En sortant, l’impératrice se vantait elle-même à ses ministres de la manière dont elle avait traité l’ambassadeur du roi d’Angleterre. — « À ce qu’elle m’a dit aujourd’hui, écrivait Uhlfeldt à Kaunitz, elle l’a bien remboursé ; il avait voulu l’attendrir, comme il a fait autrefois lorsqu’il s’agissait de faire la paix avec le roi de Prusse, mais elle lui a dit que, pour la troisième fois, elle ne se laisserait ni attendrir, ni tromper, » — Aussi, quand Robinson, en désespoir de cause, essaya encore de frapper à la porte de quelques-uns des ministres, il trouva partout, ou l’accès fermé, ou un accueil d’une froideur glaciale. — « Cette cour, écrivait-il, est comme un homme mourant qui sait bien que le dernier moment doit venir, mais veut lutter jusqu’à la dernière heure[1]. »

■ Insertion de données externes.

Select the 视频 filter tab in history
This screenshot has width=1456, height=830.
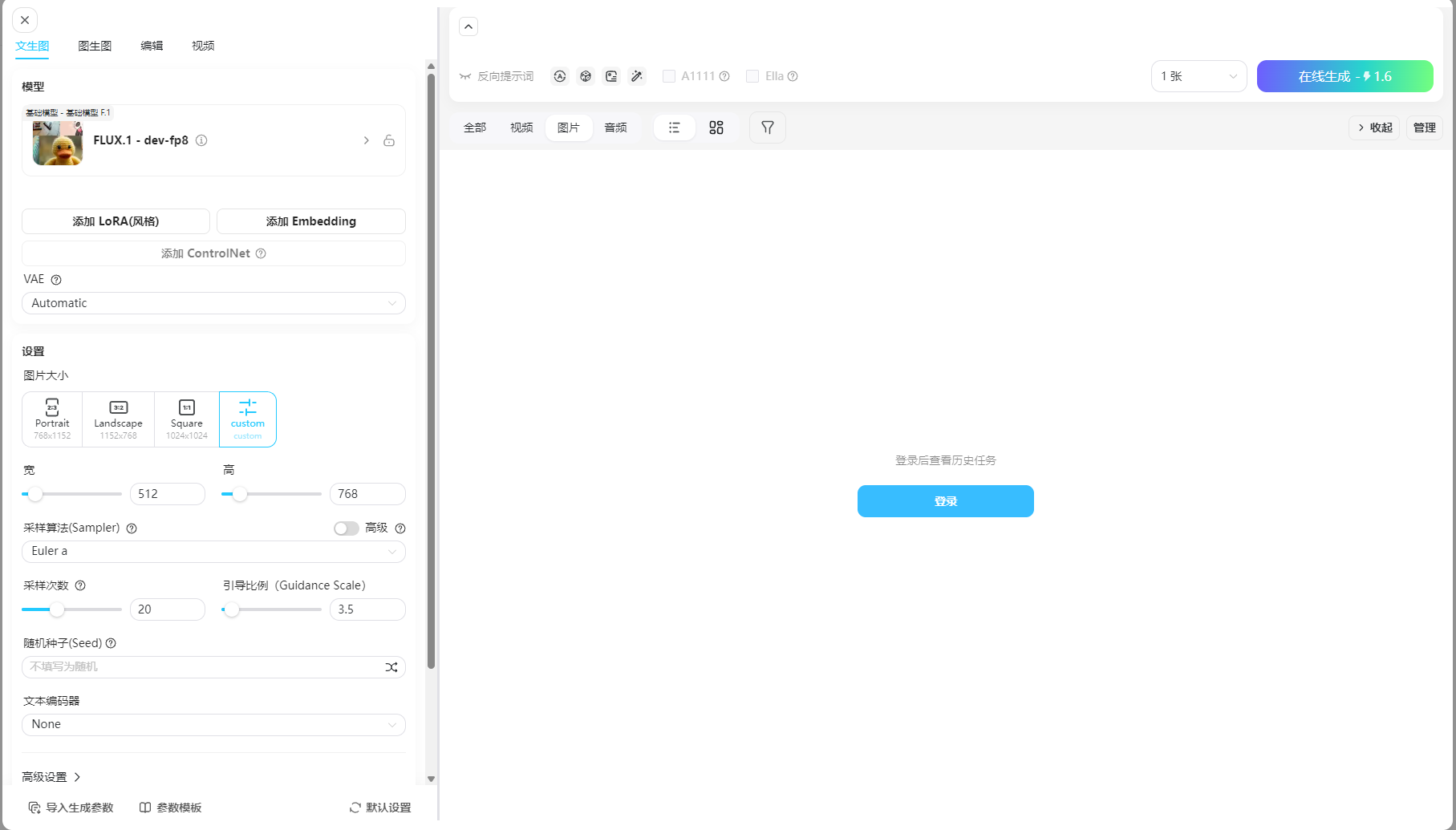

Mais pendant ces allées et venues et cette agitation dans le vide, la scène changeait à Aix-la-Chapelle et se précipitait vers un dénoûment dont ni Autriche, ni Angleterre, ne pouvaient plus déterminer le caractère à leur gré. Non cependant que le plénipotentiaire français se fût trouvé en mesure de profiter, autant qu’il eût été en droit de le faire, du puissant renfort que lui apportait l’intervention armée, mais au fond non moins diplomatique que militaire, de Maurice. Il restait astreint par la lettre impérieuse de ses instructions à un programme de générosité déclamatoire que plus d’une fois, se sentant porté par la fortune, il dut, j’imagine, intérieurement maudire. L’ambassadeur d’Espagne étant arrivé, l’ouverture des conférences générales ne pouvait tarder. Quelle entrée brillante lui eût été réservée, s’il eût pu prendre l’attitude qui lui appartenait ! Personne de ceux auprès de qui il prenait séance ne pouvait ignorer que chaque coup de canon tiré à Maëstricht portait une angoisse mortelle dans le cœur de la Hollande consternée. Tous savaient également que le commandant en chef de l’armée alliée déclarait lui-même sa partie perdue d’avance. Chaque courrier apportait les nouvelles d’une retraite dont la précipitation prenait le caractère d’une déroute. Le ministre de France entrait donc

  1. Robinson au duc de Newcastle, 1er mai 1848. L’entrevue rapportée est du 26 avril, le récit, d’abord expédié en chiffres, n’est envoyé que cinq jours après par courrier. (Correspondance de Vienne. — Record office.) Uhlfeldt à Kaunitz, 27 avril 1748. — D’Arneth, t. III, p. 483.